La escena se desarrolla en un decorado veraniego: es el mes de agosto y nos encontramos en el restaurante de un hotel de playa. Es el momento del desayuno y vemos las mesas preparadas, la mayoría de las cuales ya tienen a los comensales sentados: una pareja de no más de veinte años, que se mira con esa candidez de quien viaja por primera vez sin sus padres; un grupo de amigos que ríe y hace bromas, con los ojos aún hinchados por el sueño;  un hombre solo que desayuna mirando su móvil y poniéndose al día con los grupos de whatsapp. Pero, lo que más abunda, son familias con niños pequeños, el padre, la madre y una media de dos niños, el mayor de los cuales no supera los cuatro años. Familias y niños que hacen que haya algo más de ruido en el comedor.
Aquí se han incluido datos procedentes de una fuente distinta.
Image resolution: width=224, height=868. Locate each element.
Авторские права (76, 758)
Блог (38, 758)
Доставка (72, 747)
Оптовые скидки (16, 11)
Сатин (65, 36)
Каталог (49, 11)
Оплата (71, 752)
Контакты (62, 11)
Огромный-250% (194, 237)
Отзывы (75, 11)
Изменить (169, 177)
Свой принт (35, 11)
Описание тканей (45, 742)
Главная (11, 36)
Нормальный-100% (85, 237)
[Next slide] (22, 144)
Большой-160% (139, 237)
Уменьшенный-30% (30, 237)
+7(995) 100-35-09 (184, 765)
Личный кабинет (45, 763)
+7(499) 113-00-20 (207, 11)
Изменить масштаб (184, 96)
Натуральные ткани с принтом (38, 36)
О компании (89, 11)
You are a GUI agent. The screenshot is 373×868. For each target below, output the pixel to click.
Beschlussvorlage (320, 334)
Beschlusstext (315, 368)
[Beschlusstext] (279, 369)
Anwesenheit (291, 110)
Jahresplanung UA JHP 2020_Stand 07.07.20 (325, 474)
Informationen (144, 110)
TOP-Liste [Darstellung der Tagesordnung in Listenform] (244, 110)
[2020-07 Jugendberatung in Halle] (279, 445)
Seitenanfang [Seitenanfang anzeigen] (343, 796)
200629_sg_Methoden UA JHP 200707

Pero, un momento, no son los niños los que están haciendo ruido, están todos callados y como absortos. Los padres hablan entre ellos o, sencillamente, miran la piscina por la ventana del restaurante para ver si hay alguna hamaca libre en la que poder instalarse en cuanto acaben de desayunar. ¿De dónde viene ese ruido, entonces? 

Me voy fijando a medida que voy buscando mi propia mesa y veo como un infante, que no llega al año, abre la boca mientras la madre le va dando una espesura de leche con cereales. La madre mira alternativamente la boca de su hijo y el bol que contiene la espesura. El padre unta sus tostadas con mantequilla. Y el niño… el niño ni parpadea de tan atento como está a la pantalla de un teléfono móvil que han apoyado en dos tazas. Desde allí, salen las vocecitas de algunos perros que hablan y una sintonía que la madre acompaña rítmicamente con la cabeza, acerca de una patrulla canina. Miro hacia el otro lado y ¿adivináis qué es lo que observo? Pues efectivamente, a otro niño sentado  en una trona porque no llegaría con una silla hasta la mesa, con otro dispositivo móvil. Esta vez no es un teléfono móvil, esta familia ha decidido que su pequeño tenga entre sus manos una tablet mientras el padre (menos mal que no siempre son las madres) se encarga de acercarle un vaso con una pajita de lo que parece leche con Cola Cao, sorteando las manitas del niño que juega con Peppa Pig en la pantalla.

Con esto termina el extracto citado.